The IVs should be randomized so that repeated wrap operations give
distinct results. To do that, the output format needs to include the
randomized IV. It need not be secret but it needs to be included in
the wrapped output. Related, IIUC, the wrapping mechanism of RFC5649
does provide some integrity checking but it's only 64-bits (v.s. say
256-bits for a full HMAC-SHA-256).

Rather than use EVP_aes_256_wrap() with its defaults, we can generate
a random IV and have the output be "IV || ENCRYPT(KEY, IV, DATA) ||
HMAC(IV || ENCRYPT(KEY, IV, DATA))". For a fixed length internal input
(ex: the KEK encrypted key stored in pg_control) there's no need for
padding as we're dealing with multiples of 16-bytes (ex: KEK encrypted
enc-key / mac-key would be 64-bytes).

It'd also be useful if the user level wrap/unwrap API allowed for
arbitrary sized inputs (not just multiples of 16-byte). Having the
output be in a standard format (i.e. matching OpenSSL's
EVP_aes_256_wrap API) is nice, but as it's meant to be an opaque
interface I think it's fine if the output is not usable outside the
database. I don't see anyone using the wrapped data directly as it's
random bytes without the key. The primary contract for the interface:
"data == unwrap(wrap(data))". This would require enabling padding
which would round up the size of the output to the next 16-bytes.
Adding a prefix byte for a "version" would be nice too as it could be
used to infer the specific cipher/mac combo (Ex: v1 would be
AES256/HMAC-SHA256). I don't think the added size is an issue as
again, the output is opaque. Similar things can also be accomplished
by combining the 16-byte only version with pgcrypto but like this it'd
be usable out of the box without additional extensions.

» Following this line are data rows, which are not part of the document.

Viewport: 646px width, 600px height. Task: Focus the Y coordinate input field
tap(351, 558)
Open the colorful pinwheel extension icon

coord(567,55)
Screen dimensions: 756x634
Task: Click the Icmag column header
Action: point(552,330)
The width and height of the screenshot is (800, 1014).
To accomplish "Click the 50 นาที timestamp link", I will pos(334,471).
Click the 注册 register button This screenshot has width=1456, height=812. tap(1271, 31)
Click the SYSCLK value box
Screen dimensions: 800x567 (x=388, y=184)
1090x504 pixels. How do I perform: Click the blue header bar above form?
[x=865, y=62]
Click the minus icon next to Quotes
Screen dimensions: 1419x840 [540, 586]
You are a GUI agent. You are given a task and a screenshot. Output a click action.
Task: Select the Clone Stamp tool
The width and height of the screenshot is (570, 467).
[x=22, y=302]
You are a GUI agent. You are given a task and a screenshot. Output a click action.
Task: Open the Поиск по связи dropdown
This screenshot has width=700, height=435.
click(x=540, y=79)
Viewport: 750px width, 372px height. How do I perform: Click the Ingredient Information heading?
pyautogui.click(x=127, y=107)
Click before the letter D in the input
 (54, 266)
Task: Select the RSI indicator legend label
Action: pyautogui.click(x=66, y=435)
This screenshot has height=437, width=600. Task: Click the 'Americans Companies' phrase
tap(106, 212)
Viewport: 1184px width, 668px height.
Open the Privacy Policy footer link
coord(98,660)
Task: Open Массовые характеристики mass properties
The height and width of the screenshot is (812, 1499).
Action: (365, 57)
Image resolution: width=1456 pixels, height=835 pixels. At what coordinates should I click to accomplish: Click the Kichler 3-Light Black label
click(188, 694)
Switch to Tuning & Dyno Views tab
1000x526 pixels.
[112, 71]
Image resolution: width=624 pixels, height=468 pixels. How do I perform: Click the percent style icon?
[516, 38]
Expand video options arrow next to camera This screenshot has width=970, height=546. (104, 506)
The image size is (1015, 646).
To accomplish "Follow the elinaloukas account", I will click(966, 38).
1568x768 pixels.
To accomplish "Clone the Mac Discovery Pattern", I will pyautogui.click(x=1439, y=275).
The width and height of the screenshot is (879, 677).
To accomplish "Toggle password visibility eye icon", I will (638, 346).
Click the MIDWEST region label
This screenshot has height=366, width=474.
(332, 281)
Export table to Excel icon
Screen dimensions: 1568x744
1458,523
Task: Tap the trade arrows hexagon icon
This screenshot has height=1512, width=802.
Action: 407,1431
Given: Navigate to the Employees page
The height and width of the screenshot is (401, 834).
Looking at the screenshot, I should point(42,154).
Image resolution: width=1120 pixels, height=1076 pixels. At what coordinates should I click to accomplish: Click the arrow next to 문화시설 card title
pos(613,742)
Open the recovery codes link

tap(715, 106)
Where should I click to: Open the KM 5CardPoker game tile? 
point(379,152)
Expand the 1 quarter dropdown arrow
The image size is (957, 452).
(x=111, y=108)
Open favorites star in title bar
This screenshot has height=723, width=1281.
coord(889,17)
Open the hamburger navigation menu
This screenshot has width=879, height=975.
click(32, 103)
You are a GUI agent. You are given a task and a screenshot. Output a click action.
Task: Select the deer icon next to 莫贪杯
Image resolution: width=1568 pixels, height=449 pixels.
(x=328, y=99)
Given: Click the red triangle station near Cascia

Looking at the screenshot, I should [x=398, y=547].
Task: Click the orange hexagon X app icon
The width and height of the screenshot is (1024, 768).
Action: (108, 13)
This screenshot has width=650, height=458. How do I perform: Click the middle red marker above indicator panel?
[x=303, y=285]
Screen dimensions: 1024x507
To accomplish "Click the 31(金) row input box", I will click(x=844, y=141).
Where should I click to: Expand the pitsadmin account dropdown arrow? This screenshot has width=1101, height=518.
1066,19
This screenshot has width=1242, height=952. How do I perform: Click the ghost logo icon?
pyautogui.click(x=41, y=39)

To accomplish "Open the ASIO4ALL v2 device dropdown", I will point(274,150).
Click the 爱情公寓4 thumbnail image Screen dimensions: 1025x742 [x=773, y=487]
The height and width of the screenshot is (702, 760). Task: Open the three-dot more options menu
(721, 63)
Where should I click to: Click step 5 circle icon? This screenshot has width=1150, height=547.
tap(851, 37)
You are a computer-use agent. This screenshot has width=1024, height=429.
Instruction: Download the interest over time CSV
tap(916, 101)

[1]: https://www.openssl.org/docs/man1.1.1/man3/EVP_aes_256_wrap.html
[2]: https://tools.ietf.org/html/rfc5649

Regards,
-- Sehrope Sarkuni
Founder & CEO | JackDB, Inc. | https://www.jackdb.com/

Attachment
On Sun, 26 Jan 2020 at 01:35, Sehrope Sarkuni <sehrope@jackdb.com> wrote:
>
> Hi,
>
> I took a look at this patch. With some additions I think the feature
> itself is useful but the patch needs more work. It also doesn't have
> any of its own automated tests yet so the testing below was done
> manually.
>
> The attached file, kms_v2.patch, is a rebased version of the
> kms_v1.patch that fixes some bit rot. It sorts some of the Makefile
> additions but otherwise is the original patch. This version applies
> cleanly on master and passes make check.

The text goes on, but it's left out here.